The business quickly prospers, and the group prepares to cut a deal with EA Sports for a video game based upon their sport. Despite Cartman insisting that they are a nonprofit organization, Kyle tells him that he is uncomfortable with the idea of selling the babies' likenesses to EA Sports while giving them nothing, so Cartman promises to find out how "other companies get away with it". He goes to the athletic department at the University of Colorado dressed as a Southern planter and referring to the university student athletes as "slaves", but gets no advice on how to treat his own "slaves" from the affronted president. Kyle comes up with a plan to compensate the crack babies by spending 30% of the money from the deal on a state-of-the-art orphanage and presents it to Cartman; much to Kyle's surprise, Cartman actually approves of the scheme, due to the public goodwill it will generate. Meanwhile, Clyde and Craig try to get in touch with the guitarist Slash in an attempt to have him perform a halftime show at an upcoming crack baby fight. However, they discover that Slash is actually a make-believe character based on a Dutch legend named "Vunter Slaush", and that the various incarnations of Slash they have encountered are just their parents in costume. This explains why Slash appears to be everywhere at once, even playing a show in Moscow and in Colorado Springs in the same afternoon.
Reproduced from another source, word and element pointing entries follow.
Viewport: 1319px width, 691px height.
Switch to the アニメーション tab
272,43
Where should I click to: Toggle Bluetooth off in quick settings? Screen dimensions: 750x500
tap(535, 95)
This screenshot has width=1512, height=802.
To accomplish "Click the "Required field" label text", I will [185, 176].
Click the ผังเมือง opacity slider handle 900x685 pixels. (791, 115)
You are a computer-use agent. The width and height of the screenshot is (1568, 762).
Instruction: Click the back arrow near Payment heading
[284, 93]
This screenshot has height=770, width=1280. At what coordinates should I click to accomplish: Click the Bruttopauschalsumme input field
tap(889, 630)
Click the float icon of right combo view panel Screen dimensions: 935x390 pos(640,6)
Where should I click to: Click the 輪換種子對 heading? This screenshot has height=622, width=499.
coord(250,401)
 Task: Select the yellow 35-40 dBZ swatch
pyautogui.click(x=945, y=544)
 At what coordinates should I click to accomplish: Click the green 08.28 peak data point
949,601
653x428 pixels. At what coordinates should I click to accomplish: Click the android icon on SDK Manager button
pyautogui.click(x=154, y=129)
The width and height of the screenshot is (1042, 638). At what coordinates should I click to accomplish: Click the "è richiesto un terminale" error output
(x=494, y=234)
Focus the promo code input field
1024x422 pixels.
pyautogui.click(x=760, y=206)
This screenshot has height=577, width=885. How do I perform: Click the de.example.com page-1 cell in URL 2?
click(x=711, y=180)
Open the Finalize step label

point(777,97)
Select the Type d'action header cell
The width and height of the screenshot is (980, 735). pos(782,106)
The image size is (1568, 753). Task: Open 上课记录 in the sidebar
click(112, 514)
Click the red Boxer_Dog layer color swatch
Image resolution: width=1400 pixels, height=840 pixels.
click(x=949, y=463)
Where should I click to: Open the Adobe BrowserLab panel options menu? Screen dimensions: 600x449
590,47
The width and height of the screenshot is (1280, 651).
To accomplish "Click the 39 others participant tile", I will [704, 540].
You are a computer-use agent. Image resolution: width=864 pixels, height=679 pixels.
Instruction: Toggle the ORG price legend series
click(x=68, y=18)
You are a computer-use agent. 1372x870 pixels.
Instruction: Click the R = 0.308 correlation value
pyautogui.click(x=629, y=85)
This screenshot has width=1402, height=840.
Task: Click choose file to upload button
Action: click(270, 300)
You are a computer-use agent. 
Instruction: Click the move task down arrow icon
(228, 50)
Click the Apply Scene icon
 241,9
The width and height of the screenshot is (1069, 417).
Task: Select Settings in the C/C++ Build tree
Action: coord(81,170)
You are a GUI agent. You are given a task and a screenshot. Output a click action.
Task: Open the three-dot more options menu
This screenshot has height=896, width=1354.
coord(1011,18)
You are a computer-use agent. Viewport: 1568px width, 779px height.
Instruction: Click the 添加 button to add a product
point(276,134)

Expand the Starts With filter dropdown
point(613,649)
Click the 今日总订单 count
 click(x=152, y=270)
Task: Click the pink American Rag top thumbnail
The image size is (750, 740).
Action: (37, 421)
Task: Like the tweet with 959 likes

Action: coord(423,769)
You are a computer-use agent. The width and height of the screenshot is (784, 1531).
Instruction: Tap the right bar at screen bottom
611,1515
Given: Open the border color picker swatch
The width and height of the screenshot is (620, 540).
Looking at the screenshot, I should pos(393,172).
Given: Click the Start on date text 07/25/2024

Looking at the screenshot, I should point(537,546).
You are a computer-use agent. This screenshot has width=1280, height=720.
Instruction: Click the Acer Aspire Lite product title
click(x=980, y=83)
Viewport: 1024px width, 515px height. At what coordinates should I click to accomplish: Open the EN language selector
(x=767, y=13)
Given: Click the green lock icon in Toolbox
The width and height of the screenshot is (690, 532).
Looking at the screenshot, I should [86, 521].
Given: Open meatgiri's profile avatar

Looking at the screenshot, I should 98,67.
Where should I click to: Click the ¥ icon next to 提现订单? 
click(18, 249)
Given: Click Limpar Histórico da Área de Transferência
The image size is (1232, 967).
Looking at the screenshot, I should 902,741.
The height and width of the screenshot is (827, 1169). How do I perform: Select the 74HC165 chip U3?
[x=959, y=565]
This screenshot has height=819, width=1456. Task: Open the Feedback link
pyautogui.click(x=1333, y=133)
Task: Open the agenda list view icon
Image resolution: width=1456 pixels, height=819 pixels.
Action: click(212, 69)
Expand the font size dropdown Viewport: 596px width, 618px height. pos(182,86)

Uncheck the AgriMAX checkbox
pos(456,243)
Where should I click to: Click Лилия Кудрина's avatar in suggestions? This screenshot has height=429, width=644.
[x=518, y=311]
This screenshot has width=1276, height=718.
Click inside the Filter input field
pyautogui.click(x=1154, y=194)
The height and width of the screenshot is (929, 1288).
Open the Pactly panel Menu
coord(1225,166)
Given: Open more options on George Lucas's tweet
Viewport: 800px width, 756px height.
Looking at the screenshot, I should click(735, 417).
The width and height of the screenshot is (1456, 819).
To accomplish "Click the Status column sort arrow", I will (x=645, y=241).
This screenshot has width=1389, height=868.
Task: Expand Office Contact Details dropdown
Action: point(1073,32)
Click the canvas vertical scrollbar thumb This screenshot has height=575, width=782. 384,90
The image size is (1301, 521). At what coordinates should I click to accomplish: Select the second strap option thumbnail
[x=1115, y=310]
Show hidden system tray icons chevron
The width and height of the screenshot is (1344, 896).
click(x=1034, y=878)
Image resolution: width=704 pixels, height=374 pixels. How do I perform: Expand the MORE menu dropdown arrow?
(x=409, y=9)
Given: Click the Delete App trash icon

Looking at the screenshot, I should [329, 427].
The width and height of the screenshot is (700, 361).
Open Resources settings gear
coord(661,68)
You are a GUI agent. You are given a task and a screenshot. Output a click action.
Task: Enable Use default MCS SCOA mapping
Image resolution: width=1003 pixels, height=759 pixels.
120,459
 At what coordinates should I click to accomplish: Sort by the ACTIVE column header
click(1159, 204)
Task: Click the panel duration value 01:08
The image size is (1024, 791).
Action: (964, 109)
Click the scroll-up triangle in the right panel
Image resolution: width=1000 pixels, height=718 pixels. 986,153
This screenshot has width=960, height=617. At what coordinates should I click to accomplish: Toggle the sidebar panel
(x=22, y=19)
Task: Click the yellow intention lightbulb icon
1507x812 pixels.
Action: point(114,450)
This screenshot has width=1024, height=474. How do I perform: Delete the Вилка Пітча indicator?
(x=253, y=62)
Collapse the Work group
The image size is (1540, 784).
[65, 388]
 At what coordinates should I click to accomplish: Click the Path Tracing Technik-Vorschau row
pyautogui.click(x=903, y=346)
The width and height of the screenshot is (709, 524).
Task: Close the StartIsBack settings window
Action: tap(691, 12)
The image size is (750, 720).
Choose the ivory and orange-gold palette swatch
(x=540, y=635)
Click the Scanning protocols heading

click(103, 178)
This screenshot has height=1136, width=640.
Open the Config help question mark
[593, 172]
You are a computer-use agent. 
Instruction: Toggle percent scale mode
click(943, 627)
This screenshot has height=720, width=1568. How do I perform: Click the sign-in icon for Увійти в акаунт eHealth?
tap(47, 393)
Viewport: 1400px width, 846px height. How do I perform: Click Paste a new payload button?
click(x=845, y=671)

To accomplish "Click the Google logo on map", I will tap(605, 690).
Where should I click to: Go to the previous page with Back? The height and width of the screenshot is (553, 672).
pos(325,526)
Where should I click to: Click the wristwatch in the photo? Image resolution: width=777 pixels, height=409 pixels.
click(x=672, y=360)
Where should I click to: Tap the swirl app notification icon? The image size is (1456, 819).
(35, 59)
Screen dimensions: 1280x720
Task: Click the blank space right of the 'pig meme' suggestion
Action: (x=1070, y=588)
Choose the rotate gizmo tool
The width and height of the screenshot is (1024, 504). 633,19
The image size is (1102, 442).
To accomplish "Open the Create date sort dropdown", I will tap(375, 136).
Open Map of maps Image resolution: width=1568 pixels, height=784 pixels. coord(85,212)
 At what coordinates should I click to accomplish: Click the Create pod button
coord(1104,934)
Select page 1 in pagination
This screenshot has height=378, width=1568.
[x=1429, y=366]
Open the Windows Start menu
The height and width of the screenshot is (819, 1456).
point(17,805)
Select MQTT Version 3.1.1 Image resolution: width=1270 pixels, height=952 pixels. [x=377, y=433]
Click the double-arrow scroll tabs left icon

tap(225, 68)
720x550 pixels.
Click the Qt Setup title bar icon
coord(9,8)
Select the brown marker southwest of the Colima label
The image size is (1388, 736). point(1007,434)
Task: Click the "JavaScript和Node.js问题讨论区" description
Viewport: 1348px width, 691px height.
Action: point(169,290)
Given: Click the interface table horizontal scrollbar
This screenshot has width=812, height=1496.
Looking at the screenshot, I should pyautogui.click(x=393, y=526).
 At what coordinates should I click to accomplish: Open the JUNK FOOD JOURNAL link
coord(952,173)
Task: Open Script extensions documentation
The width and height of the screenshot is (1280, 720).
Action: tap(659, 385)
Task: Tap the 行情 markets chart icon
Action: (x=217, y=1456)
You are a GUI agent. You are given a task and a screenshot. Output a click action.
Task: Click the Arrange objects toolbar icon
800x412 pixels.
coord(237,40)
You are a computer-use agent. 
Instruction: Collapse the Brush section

When the deal with EA Sports is signed, the boys learn from their contract with Peter Moore (portrayed here as a bourbon-drinking, cigar-smoking, southern planter), the head of EA Sports, that his company now owns the rights to the Crack Baby Athletic Association and will keep all the revenue. Kyle is crushed over the end of his orphanage project, while Cartman and the others are mostly still in shock about the revelation that Slash does not exist. When they return to South Park, Kyle and Stan discover that the orphanage has been miraculously built. When Kyle asks who paid for it, they see Slash's guitar and hat in the corner. Kyle is overjoyed, and their faith in Slash is restored.

==Reception==
Ramsey Isler of IGN gave the episode a rating of 7.0 of 10, stating that it was "an average episode – not terribly bad, but not very good either". He criticized the show for its lack of depth regarding the controversy with the NCAA not compensating its players.

Jason Whitlock, a Fox Sports writer and critic of the current state of commercial college athletics and of the NCAA, called the episode "one of the most hilarious and poignant moments of television I’ve ever witnessed", commenting, "It was like The Wire splashed with Arrested Development."

Sean O'Neal of The A.V. Club gave the episode a B+ rating, saying that while the satire was a bit too preachy, the episode was redeemed by the "cartoonishly ludicrous" notion of Slash as a Santa Claus figure.

The morning after the episode aired, Slash tweeted "I'm not......real?" followed by a sad emoticon.